- **DOCUMENT EXCERPT**:
○ ○ ○ ○ ○ ○ ○

But the stock performance of Sea Ltd through 2020 has shifted the playbook for Southeast Asian technology ventures and could beneficially impact Singapore equities, especially with its potential inclusion into the MSCI Singapore index. According to The Ken: “Despite its current success, Sea made an uncertain start to public market life. It wasn’t until March 2019–18 months after its IPO — that its share price rose above its US$13 listing price to reach US$20.”

Share price performance of Sea Ltd. as at 21 April 2021 since listing on NYSE in 20 October 2017. Credit: Google Finance.

The Grab listing could also have knock-on effects and bring more domestic brands to list, as well as drive upgrades at Southeast Asian bourses. Though for 1Q 2021, Singapore trails in IPOs alongside other Southeast Asian exchanges due to the SPAC boom in New York.

The Singapore bourse has committed itself to pursuing a multi-asset strategy and established a locus of strength in equity derivatives, growing its market data and index business. But this does not address its IPO drought, even as it establishes itself as a diversified nexus for trading bonds, foreign exchange, commodities and derivatives following years of lacklustre performance by its equity-trading core and allegations of an illiquid market.

Turnover velocity as calculated by annualised daily market turnover (100-day moving average) divided by the daily market capitalisation. This assumes 250 trading days in a calendar year. Credit: SGX.

The SGX has sought for many years to establish itself as a global technology hub, leveraging Singapore’s technology ecosystem and the economies of scope, as well as inking partnerships with the Tel Aviv Stock Exchange (TASE) and Nasdaq for dual listings. More recently, it is accelerating plans to position itself as the first major Asian exchange to list special purpose acquisition companies (SPACs).

2020 has seen its multi-asset strategy bear out and liquidity increase as retail investors bought into a cheaper share market suffering from depressed valuations. Its securities daily average value (SDAV) or daily securities turnover stood at S$1.47 billion in January 2021, up 20% year-on-year and expected to normalise at heightened levels.

There are also possible indications of its drive to attract technology companies — ride-hailing service Ryde is exploring a 2022 listing on the Catalist secondary board — may finally be bearing fruit. On the dual listings front, Sarine Technologies is also seeking a dual listing on the Tel Aviv Stock Exchange (TASE), being potentially among the first of many firms to tap both capital markets.

Its acquisitions of independent index provider Scientific Beta and cloud-based FX trading platform BidFX have also materially added to the SGX’s top and bottom lines. Scientific Beta specialises in smart beta strategies and enhances its index business segment while BidFX reinforces its strengths as an Asian leader in FX and FX futures. These acquisitions are reflective of and aligned with current market shifts, with the commoditization of the trading business driving shifts into clearinghouses; indexation and market data.

○ ○ ○ ○ ○ ○ ○

- **DATA SHOWN**:
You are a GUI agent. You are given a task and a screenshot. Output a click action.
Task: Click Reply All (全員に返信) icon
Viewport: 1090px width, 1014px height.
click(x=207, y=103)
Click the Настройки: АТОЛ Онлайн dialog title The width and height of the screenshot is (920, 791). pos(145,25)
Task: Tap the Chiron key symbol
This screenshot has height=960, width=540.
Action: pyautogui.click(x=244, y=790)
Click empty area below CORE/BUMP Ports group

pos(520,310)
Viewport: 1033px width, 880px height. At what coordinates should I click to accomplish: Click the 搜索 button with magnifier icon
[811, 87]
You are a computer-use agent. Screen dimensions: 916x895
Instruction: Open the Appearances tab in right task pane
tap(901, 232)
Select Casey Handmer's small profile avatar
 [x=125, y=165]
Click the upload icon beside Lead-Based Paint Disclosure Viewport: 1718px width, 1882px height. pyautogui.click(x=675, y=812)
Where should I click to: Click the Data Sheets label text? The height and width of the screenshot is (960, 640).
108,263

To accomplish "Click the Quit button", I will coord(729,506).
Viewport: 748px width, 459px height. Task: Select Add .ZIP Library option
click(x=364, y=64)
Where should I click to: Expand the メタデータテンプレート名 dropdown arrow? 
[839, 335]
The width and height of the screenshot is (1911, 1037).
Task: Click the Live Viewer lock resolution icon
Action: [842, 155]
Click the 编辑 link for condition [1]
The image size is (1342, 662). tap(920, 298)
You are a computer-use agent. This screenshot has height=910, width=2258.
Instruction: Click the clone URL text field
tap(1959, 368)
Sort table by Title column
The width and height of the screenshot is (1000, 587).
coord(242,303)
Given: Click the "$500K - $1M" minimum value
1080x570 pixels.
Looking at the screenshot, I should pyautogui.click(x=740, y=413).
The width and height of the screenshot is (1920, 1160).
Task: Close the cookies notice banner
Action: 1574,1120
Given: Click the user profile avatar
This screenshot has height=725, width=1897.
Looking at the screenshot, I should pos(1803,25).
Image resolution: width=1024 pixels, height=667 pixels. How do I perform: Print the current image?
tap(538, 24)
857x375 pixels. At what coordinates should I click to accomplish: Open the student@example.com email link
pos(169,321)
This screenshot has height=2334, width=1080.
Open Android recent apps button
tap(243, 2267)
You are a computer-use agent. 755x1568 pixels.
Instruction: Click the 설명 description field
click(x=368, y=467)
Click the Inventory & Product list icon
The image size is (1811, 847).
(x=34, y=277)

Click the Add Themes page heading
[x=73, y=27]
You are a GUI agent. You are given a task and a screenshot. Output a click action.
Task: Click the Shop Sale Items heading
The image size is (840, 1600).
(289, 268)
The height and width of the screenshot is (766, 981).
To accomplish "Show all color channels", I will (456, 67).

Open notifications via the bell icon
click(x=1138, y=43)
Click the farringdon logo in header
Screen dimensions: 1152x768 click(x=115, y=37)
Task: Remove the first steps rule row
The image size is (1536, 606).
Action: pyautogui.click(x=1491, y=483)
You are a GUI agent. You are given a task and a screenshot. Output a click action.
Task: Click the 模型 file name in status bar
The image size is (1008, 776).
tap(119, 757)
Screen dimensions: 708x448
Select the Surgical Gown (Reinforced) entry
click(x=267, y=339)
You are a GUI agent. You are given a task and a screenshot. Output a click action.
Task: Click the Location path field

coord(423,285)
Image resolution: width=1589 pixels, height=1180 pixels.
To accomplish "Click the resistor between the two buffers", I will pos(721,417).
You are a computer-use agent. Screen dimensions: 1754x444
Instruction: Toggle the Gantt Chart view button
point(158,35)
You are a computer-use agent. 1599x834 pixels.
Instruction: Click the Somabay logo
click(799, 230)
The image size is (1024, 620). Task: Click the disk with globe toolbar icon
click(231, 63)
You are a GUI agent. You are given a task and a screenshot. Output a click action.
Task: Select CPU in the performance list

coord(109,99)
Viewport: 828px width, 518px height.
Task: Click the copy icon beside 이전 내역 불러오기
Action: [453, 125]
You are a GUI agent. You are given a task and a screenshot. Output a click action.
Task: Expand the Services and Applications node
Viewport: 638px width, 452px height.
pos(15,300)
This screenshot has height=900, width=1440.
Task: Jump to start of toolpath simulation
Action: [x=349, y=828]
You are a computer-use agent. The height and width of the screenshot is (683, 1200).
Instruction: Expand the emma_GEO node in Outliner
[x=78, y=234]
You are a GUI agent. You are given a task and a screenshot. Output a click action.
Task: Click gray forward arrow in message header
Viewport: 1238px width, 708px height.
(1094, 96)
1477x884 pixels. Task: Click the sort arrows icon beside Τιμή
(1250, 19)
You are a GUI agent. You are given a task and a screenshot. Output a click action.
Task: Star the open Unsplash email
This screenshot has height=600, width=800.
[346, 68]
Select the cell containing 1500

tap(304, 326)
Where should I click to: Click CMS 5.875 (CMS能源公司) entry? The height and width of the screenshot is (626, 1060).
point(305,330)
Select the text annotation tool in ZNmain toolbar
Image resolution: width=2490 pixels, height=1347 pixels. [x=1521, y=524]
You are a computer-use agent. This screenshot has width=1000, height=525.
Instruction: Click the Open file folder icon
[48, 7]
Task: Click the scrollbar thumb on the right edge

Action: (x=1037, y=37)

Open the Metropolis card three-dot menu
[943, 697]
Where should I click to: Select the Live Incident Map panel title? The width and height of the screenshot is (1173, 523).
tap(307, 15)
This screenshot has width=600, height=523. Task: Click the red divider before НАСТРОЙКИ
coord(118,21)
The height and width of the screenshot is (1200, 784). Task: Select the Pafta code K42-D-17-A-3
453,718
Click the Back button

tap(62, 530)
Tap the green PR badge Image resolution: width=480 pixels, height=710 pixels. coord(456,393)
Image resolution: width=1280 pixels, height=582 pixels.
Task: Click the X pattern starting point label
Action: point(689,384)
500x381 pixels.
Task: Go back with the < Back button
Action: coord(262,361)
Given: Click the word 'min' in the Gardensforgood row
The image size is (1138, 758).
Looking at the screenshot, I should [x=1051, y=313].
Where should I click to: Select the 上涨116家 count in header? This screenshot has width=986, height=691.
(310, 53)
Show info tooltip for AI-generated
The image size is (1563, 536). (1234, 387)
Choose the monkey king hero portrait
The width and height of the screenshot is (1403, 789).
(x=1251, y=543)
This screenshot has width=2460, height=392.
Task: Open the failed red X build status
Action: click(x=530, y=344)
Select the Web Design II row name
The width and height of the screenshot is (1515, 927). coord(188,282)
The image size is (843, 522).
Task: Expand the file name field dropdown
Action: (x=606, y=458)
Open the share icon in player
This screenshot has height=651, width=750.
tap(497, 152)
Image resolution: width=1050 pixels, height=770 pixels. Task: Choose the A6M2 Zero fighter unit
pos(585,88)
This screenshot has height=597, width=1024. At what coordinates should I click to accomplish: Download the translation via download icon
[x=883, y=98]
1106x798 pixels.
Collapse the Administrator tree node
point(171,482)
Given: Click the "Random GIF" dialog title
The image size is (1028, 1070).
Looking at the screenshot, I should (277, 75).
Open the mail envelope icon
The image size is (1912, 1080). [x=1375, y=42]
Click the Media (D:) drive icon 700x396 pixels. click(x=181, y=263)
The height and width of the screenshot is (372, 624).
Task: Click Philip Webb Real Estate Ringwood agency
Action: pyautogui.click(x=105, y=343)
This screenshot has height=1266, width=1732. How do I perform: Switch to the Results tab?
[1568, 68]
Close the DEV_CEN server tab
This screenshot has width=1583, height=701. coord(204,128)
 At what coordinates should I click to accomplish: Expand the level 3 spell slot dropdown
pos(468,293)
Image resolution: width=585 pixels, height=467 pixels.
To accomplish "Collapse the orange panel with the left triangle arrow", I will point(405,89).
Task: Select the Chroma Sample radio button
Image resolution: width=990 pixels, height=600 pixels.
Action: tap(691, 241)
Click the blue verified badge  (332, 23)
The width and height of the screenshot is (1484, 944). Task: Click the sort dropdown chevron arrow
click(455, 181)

○ ○ ○ ○ ○ ○ ○

Carry on the article about the Singapore Exchange from where it leaves off, picking up after its last sentence.

Analysing SPACs

SPAC merger process in the US. Credit: “A Sober Look at SPACs” by Klausner, Ohlrogge & Ruan, 2021.

SPACs tend to be opaque, lacking transparency while enabling greater returns for financial sponsors over shareholders. Industry reports suggest the SGX is proposing amendments to the SPAC model used in the US to render such vehicles more “investor-friendly”. These include changes to incentive structures so sponsors cannot simply exit with outsized financial gains.

The SGX has the ambition to be the first in Asia to list SPACs . A 2010 public consultation yielded negligible investor appetite for such vehicles in Singapore and the broader region at the time. But at this juncture, the US Securities and Exchanges Commissions (SEC) observe:

SPAC sponsors generally purchase equity in the SPAC at more favorable terms than investors in the IPO or subsequent investors on the open market. As a result, investors should be aware that although most of the SPAC’s capital has been provided by IPO investors, the sponsors and potentially other initial investors will benefit more than investors from the SPAC’s completion of an initial business combination and may have an incentive to complete a transaction on terms that may be less favorable to you.

Despite the justified concerns over SPACs being a suitable channel for IPO aspirants, they could even revive investor interest in Singapore’s equities market despite their risks, with London being a similar SPAC aspirant.

With British tech enterprises choosing New York over post-Brexit London — the growth of SPACs, New York’s status as a global financial capital and Brexit uncertainty are major drivers — a segment of senior executives in London still calls for reforms to enable SPAC listings.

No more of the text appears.